Otto Muehl Austellung

Immer (noch) ein Ärgernis?
und
Impressionen einer Austellung
Dario Lindes:

Im Museum für angewandte Kunst (MAK) ging Ende Mai dieses Jahres die große Otto-Muehl-Ausstellung zu Ende. Folgende zwei Texte wollen wir Ihnen als Nachbetrachtung zu diesem nicht unumstrittenen Event nachreichen :

Woge des Narzissmus: Die Muehl-Retrospektive im MAK zeigte, wie Größenwahn zur Belanglosigkeit führen kann. Ein Kommentar von Paulus Hochgatterer (erschienen im FALTER 11/04 zur Eröffnung der Ausstellung im März 2004.)

Ein Gutes besaß diese Otto-Muehl-Ausstellung zweifellos: man hatte auch mit Leuten etwas zu reden, an denen man sonst beschleunigten Schrittes vorübergehen würde – weil man sich zum Beispiel mit der Beziehung Kants zur Religion nicht auskennt.

Mit Alt-68ern sprach man bei dieser Gelegenheit über den Ausbruch aus der sexuellen Zwangsmoral (siehe ein Buchtitel von Wilhelm Reich) mithilfe von Gruppentherapiemarathons und experimentellem Psychodelikagebrauch, außerdem darüber, dass doch auch Wilhelm Reich ein ziemlich erbärmliches Ende genommen hat; mit Szene-Insidern darüber, was Peter Noever und Otto Muehl gemeinsam haben, mit Psychoanalytikern über dasselbe oder über die Rolle des Phallus als narzisstische d.h. im Grunde prägenitale Partialrepräsentanz des eigenen Selbst bei Menschen mit bestimmten Persönlichkeitsstörungen.

Mit Jugendlichen schließlich – und dabei ist man eindeutig am entspanntesten – sprach man zum Beispiel über die Frage, ob die ausgestellten Fäkalobjekte irgendwann einmal echt waren oder vielleicht doch aus Plastilin, Silikon oder PU-Schaum nachgeformt wurden, oder darüber, welcher Unterschied zwischen der Darstellung des eigenen Gesichtes und jener der Geschlechtsteile besteht.

Vielleicht erfuhr man von ihnen dabei auch, dass Jugendliche ihren Sex am liebsten mit anderen Jugendlichen praktizieren, soferne man sie lässt, und nicht mit Erwachsenen; vielleicht erfährt man das aber auch nicht, denn heutige Jugendliche pflegen in ihrer Sprache über Sexualität ziemlich diskret zu sein. Als Mann über 40 neigt man dazu, nicht über die Körper von Männern über 40 zu sprechen, eher noch über Körpersäfte und Ekel im Allgemeinen.

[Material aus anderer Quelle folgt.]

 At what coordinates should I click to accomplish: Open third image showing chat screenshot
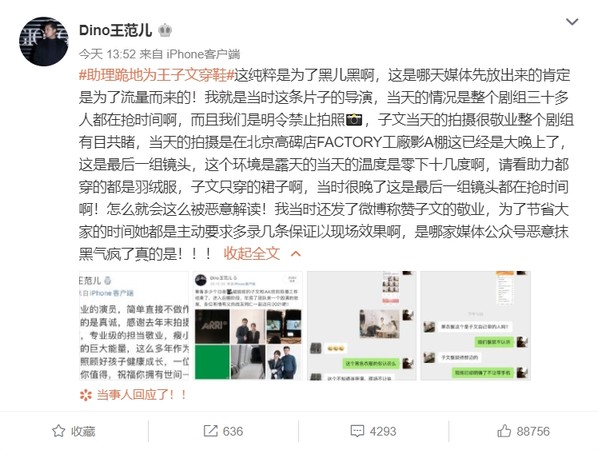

Im übrigen bleibt – und darin bestand wohl auch das Kalkül dieser Schau – eine beeindruckende Woge von Narzissmus, die da über einen hinwegschwappte und einen im Gefühl zurückließ, in erster Linie einem monumental missglückten Künstlerleben begegnet zu sein. Die Rede ist jetzt nicht von fehlender Schuldeinsicht oder gar Reue in Bezug auf die eingestandenen und gesetzesmäßig bestraften Handlungen sexuellen Missbrauchs an Jugendlichen und Kindern.

Diesbezüglich ist das vielfach zitierte Muehl’sche Diktum „Ich hatte ein neues Material entdeckt: den menschlichen Körper“ wohl als pro-grammatisch anzusehen. Manchen Menschen ist es, wie man weiß, schlecht möglich, den anderen als emotional lebendig wahrzunehmen, sie sehen immer nur das Material in einem. In der Regel bilden ent-sprechende Erfahrungen von Devitalisierung und Instrumentalisierung im Lauf der eigenen Lebensgeschichte den Hintergrund für solchen Mangel.

Die Rede soll z.B. vom Begleitkatalog zur Ausstellung sein, der sich als einerseits sorgfältig gestaltetes Druckwerk beachtlichen Ausmaßes präsentiert, das andererseits allerdings den Gesamteindruck im Detail bestätigt. Durch das Gitter seines eigenen Namenszuges blickt uns der Künstler an, sodass man Otto Muehl metaphorisch gleich einmal enthaftet, sobald man den knallgelben Umschlag des Katalogs aufschlägt. Wenige Seiten später unternimmt Direktor Peter Noever in seinem Vorwort einen Versuch der Rechtfertigung durch Raunen. Das klingt dann so: „Soll das Gesamtwerk Otto Muehls die Präsentationsplattform des Museums nicht betreten (…)? Weil sich hier ein Werk, weil sich Subjektivität präsentiert, in der sich gerade in der höchsten Individuation konkret Allgemeines artikuliert?“

Konkret Allgemeines artikuliert dann Peter Gorsen in seinem Beitrag „Die verlorene Utopie, das festgehaltene Leben. Otto Muehl Redivivus“, indem er eine Schleife von Wilhelm Reich zu Sigmund Freud und wieder retour zieht. Immerhin landet er am Schluss im Zentrum: beim narzisstischen Größen-Selbst des Künstlers. Dieses ruft im folgenden Text „Aktionismus und Kunst“ Cezanne, Picasso, van Gogh und Duchamps als Zeugen an; das ist man ja noch geneigt zu verstehen.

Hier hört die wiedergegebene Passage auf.